La cecità, come la polvere, restava.
Era
tornato in quella biblioteca, Romano, dopo tutte quelle urla. Erano
diventate troppo alte.
Gli
scaffali erano ancora riversi sul pavimento, i libri sparsi qua e la
e il silenzio dietro le orecchie non fischiava più. Non
esisteva.
C’era
la follia, ancora. Animava la gente, la spingeva a desiderare di
più,
a desiderare una libertà ancora più grande.
Qualcosa per
assicurarsi un futuro, forse, oppure semplicemente per rendere meno
misero il presente. Al futuro chi ci pensava? La povertà ti
permette
di pensare ai giorni presenti, a quello che hai e quello che non hai.
E’
come la follia. E’ qui e ora.
E’
come la fame.
Si
lasciò cadere nello stesso angolo polveroso in cui era
finito quel
giorno, incapace di vedere.

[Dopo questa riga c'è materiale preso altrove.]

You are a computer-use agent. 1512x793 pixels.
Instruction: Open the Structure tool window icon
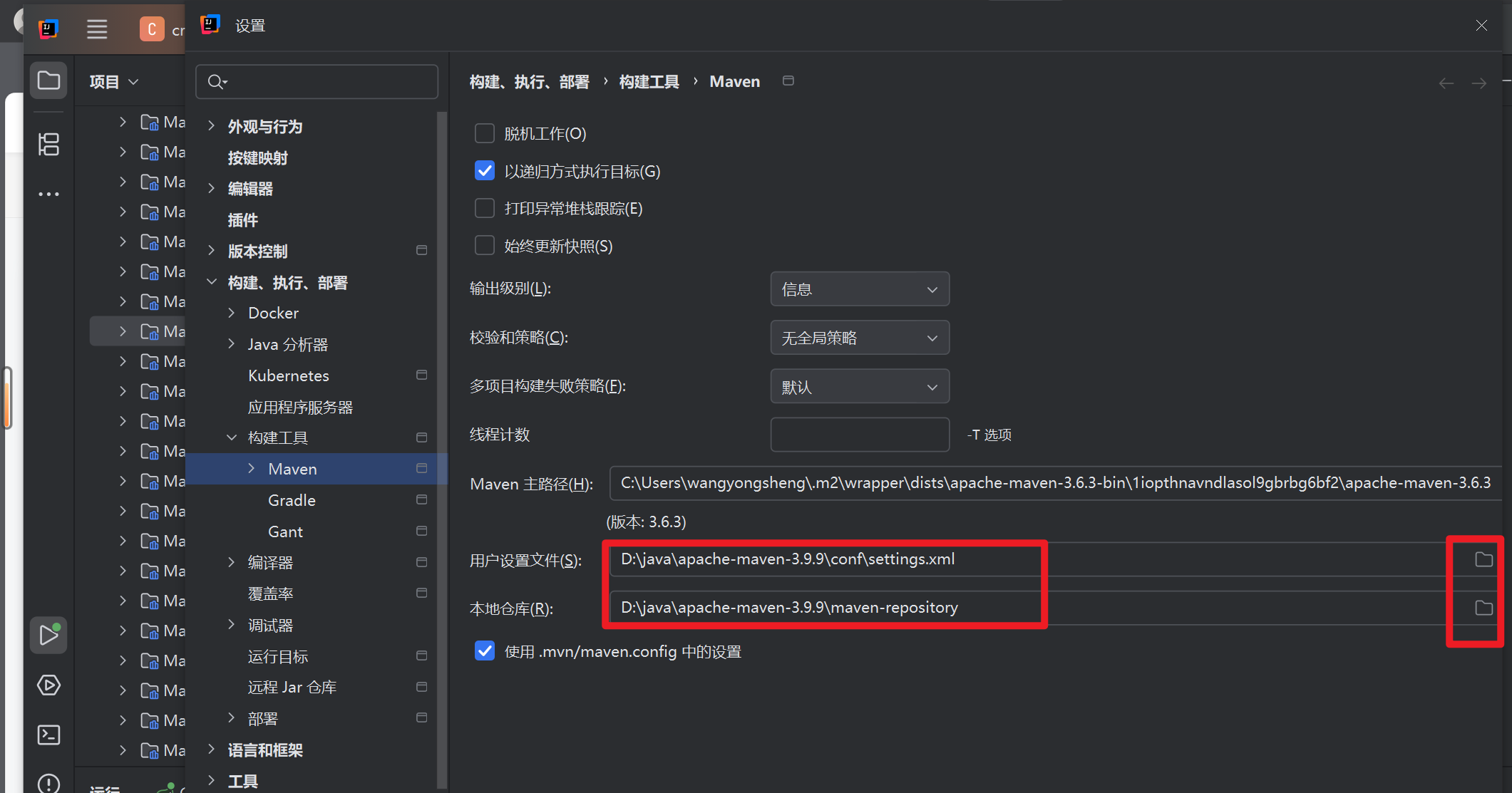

Ora vedeva ogni cosa, la sentiva
perfettamente nel petto. Pulsava insieme alla rivolta, aveva il suono
dei passi degli spagnoli che andavano via e di qualcun altro che
giungeva.
Quella
casa così grande, vuota, adesso non aveva più
profumo.
La
mela rotolava verso qualcosa che potesse vederla. Verso qualcuno che
la raccogliesse.
La
mela, spinta via dai passi di chi arrancava verso la
libertà, fu
raccolta.
Qualcuno
che desiderava di più, qualcuno che la
offrì a chi avrebbe
potuto donare di più.
Il
22 ottobre 1647 la Francia fu accolta a
Napoli e nacque la Repubblica Napoletana.
Ora
non era semplicemente fuori dalla porta della Biblioteca. Ora, Spagna
era fuori da tutto.
“Dannato
Francia...”
Tossì,
sfiancato dalla urla, dalle richieste, dalla pazzia uccisa dal
veleno.
Era
appassito come appassisce una rosa che viene strappata dal roseto.

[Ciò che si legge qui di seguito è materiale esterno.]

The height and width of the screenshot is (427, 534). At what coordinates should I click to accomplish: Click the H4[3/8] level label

Senza grazia, senza dolcezza. In una agonia che si era accumulata
nelle ossa, appesantendo ogni passo e facendo risuonare la morte
nelle orecchie. Pulsava lento, il cuore, e poi accelerava, scuotendo
il petto e ritirandosi immediatamente, come la risacca. Inondava di
vita ciò che era rimasto e poi, allo stesso modo, strappava
via ogni
cosa. Tutto ciò che restava era solo uno spicchio di cielo,
appena
visibile attraverso le palpebre socchiuse, incapaci di stare aperte.
Si
sentiva odore di polvere, odore di tramonto. Il sole veniva accolto
dalle tenebre, morendo in una linea arancione oltre
l’orizzonte,
senza assicurargli che l’avrebbe rivisto presto.
Pensò
a Romano, a lui sì, accoccolato in quella marea di libri,
ricoperto
di polvere e circondato da scaffali distrutti. Legno marcio, carta e
inchiostro. E Romano. Romano che aveva fame, Romano che
l’aveva
guardato per un attimo attraverso la fessura tra la porta e il muro,
chiedendosi cosa fare, se fosse giusto o sbagliato.
Poi
sospirò e il petto bruciò come se avesse il
fuoco, dentro, ma non
lo stesso fuoco passionale che l’aveva spinto a diventare la
Spagna
grande e conquistatrice che era stata. Era un fuoco sottile, come una
spada che si conficca nel petto e si rifiuta di dare il colpo di
grazia. Dona solo dolore, non dona la misericordia. Magari è
il
peccato che si ritorce contro il peccatore, che ne ha abusato fino a
renderlo un’anima redenta. Il peccato che viene perdonato e
il
peccatore che muore in un’agonia infinita. Il peccato che
fugge dal
peccatore, il peccato che si rende conto della fine incombente e
cerca salvezza.
Rise
l’amarezza degli anni trascorsi e poi, mentre
l’ennesima onda
scuoteva ogni cosa che aveva dentro, mettendo disordine e rubando
l’emozione, Spagna vide la linea dell’orizzonte
diventare
tutt’uno con il cielo blu scuro.
Avrebbe
riposato solo un po’, nascondendosi nel blu, e al prossimo
sole le
mani affondante nella sabbia l’avrebbero stretta a mucchi,
trasformandola in oro.
Avrebbe
dormito mentre le onde riducevano pian piano l’agonia.
“Romano...”
E
sarebbe tornato, alla fine.
“Che
stai facendo, Romano?”
Francia
entrò in Biblioteca, trovandolo mentre era intento a
raccogliere
qualcosa, una scopa in mano.
Romano
si voltò, osservando quello che era il suo nuovo padrone. Se
era
sbagliata, quell’immagine, lui non sapeva dirlo. Se sarebbe
stato
meglio per tutti, non poteva saperlo. Però quelle urla erano
diventate assordanti, quella polvere gli aveva fatto bruciare gli
occhi troppo a lungo.
“Pulisco.”
Chissà
se l’avrebbe ritrovato, dietro le pagine e sotto il legno,
quel
silenzio che frusciava come il vento tra le foglie.
Chissà
se al tramonto avrebbe guardato la linea arancio
dell’orizzonte
svanire nel blu, respirando un po’ anche per lui.